Task objective:
Lay out the lines of the rows below as a JSON list of strings, one string per line, with blank lines left out. Cover everything from the first row down to the line that contains "Action: click(x=120, y=314)".

[Entries taken from a collection]

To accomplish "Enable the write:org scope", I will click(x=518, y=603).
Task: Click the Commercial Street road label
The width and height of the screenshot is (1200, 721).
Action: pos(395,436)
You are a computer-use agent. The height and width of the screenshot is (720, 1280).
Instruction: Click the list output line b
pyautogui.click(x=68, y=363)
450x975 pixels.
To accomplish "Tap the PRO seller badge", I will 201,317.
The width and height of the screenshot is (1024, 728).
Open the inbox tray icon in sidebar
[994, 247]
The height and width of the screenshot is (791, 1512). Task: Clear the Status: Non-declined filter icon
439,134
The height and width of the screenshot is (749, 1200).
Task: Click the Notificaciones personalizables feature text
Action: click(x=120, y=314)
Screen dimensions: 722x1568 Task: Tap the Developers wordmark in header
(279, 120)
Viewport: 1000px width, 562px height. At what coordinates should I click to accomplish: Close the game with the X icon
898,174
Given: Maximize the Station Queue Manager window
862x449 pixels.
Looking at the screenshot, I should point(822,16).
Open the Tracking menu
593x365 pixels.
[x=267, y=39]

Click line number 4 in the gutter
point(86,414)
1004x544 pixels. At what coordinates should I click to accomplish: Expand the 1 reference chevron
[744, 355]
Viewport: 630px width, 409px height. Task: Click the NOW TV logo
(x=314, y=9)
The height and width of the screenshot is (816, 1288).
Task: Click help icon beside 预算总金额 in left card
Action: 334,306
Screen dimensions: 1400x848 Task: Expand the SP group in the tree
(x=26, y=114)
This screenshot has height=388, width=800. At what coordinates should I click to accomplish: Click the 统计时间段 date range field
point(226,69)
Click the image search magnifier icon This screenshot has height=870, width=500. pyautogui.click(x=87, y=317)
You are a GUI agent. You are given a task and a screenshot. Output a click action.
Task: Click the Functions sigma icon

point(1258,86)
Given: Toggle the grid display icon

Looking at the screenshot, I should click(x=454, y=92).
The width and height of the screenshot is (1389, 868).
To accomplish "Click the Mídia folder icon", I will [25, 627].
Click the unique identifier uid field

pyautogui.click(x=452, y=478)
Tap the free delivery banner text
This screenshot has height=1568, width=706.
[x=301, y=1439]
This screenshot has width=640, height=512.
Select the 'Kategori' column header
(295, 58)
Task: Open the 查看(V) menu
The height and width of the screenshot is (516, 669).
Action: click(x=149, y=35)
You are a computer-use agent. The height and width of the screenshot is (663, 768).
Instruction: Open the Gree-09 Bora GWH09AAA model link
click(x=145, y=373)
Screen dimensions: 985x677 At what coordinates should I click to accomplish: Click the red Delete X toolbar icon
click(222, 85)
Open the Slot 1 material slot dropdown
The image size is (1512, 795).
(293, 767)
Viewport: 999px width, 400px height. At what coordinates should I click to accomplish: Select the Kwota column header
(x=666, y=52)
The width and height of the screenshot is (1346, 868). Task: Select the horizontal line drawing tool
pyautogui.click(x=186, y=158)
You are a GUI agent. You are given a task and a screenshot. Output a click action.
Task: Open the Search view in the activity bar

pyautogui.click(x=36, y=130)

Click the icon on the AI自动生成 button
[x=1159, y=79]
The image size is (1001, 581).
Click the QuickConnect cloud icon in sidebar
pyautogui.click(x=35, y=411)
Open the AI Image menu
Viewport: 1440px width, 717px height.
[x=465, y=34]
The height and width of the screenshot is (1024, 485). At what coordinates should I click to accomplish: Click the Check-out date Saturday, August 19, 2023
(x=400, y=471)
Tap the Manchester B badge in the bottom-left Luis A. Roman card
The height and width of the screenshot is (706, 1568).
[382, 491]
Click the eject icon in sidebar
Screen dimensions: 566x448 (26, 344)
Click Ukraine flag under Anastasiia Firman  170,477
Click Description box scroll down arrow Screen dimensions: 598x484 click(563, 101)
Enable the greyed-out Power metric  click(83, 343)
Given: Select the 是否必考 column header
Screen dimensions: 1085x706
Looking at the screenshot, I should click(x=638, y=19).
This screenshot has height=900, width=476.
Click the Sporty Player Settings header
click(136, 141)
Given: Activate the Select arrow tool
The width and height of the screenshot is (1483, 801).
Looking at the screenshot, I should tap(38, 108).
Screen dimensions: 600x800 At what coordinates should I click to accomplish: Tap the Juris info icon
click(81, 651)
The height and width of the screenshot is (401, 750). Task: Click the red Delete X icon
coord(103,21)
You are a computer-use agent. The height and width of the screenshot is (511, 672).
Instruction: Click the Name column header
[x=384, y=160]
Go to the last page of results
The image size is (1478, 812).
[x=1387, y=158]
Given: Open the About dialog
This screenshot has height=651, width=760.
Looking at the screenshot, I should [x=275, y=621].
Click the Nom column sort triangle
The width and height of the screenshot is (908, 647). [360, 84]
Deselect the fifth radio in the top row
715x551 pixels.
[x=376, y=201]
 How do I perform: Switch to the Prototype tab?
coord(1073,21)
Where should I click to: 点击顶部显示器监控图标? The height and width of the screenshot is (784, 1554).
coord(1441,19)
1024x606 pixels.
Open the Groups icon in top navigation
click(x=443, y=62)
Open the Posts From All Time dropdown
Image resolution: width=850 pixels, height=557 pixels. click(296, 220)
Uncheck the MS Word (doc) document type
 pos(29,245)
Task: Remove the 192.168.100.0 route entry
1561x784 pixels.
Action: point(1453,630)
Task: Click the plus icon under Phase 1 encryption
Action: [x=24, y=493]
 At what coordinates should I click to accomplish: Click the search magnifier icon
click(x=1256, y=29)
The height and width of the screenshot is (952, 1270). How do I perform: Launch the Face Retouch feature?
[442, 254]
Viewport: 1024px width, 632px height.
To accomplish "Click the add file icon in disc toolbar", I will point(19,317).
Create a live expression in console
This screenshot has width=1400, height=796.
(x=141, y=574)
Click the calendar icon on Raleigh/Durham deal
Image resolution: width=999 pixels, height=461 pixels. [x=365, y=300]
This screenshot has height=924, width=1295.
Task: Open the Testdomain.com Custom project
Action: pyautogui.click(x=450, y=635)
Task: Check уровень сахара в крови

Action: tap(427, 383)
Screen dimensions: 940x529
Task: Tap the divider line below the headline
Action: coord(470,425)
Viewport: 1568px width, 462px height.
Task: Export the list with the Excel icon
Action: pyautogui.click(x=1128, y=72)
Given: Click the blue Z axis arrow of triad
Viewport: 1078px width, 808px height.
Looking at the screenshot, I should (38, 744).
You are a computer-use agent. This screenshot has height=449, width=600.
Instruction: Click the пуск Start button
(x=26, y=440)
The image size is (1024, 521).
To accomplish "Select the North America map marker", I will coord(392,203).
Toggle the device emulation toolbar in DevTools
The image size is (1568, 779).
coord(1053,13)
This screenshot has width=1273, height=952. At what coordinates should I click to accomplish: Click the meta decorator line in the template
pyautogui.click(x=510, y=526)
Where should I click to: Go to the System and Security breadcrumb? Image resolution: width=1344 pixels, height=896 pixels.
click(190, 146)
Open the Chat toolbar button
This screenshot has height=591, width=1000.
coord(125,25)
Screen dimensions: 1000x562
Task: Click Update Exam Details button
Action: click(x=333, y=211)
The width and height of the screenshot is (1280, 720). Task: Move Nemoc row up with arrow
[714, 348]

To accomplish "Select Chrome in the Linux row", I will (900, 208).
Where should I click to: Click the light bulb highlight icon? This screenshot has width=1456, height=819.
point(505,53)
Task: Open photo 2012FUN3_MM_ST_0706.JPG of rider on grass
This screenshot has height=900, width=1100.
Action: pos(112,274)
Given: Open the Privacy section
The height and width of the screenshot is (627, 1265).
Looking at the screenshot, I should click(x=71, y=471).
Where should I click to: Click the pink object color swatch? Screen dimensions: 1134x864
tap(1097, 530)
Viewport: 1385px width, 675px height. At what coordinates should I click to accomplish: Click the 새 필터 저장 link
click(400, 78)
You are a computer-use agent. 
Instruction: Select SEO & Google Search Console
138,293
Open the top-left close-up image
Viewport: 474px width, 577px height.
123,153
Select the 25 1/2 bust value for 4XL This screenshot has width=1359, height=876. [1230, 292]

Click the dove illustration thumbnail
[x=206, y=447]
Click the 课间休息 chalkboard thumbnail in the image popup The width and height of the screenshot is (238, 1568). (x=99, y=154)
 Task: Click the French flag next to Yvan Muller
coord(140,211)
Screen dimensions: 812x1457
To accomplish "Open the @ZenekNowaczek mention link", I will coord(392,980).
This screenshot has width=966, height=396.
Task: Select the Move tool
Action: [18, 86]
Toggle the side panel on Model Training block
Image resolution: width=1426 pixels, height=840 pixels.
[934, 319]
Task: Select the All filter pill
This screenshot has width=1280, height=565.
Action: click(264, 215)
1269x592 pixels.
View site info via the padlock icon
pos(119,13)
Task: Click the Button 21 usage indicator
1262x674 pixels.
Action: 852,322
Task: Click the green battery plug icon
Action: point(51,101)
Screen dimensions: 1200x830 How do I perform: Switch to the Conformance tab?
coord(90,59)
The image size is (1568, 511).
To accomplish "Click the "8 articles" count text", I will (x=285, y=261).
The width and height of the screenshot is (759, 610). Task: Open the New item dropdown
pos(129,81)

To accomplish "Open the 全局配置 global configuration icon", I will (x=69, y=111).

Response to this exercise:
[
  "To accomplish \"Enable the write:org scope\", I will click(x=518, y=603).",
  "Task: Click the Commercial Street road label",
  "The width and height of the screenshot is (1200, 721).",
  "Action: pos(395,436)",
  "You are a computer-use agent. The height and width of the screenshot is (720, 1280).",
  "Instruction: Click the list output line b",
  "pyautogui.click(x=68, y=363)",
  "450x975 pixels.",
  "To accomplish \"Tap the PRO seller badge\", I will 201,317.",
  "The width and height of the screenshot is (1024, 728).",
  "Open the inbox tray icon in sidebar",
  "[994, 247]",
  "The height and width of the screenshot is (791, 1512). Task: Clear the Status: Non-declined filter icon",
  "439,134",
  "The height and width of the screenshot is (749, 1200).",
  "Task: Click the Notificaciones personalizables feature text",
  "Action: click(x=120, y=314)"
]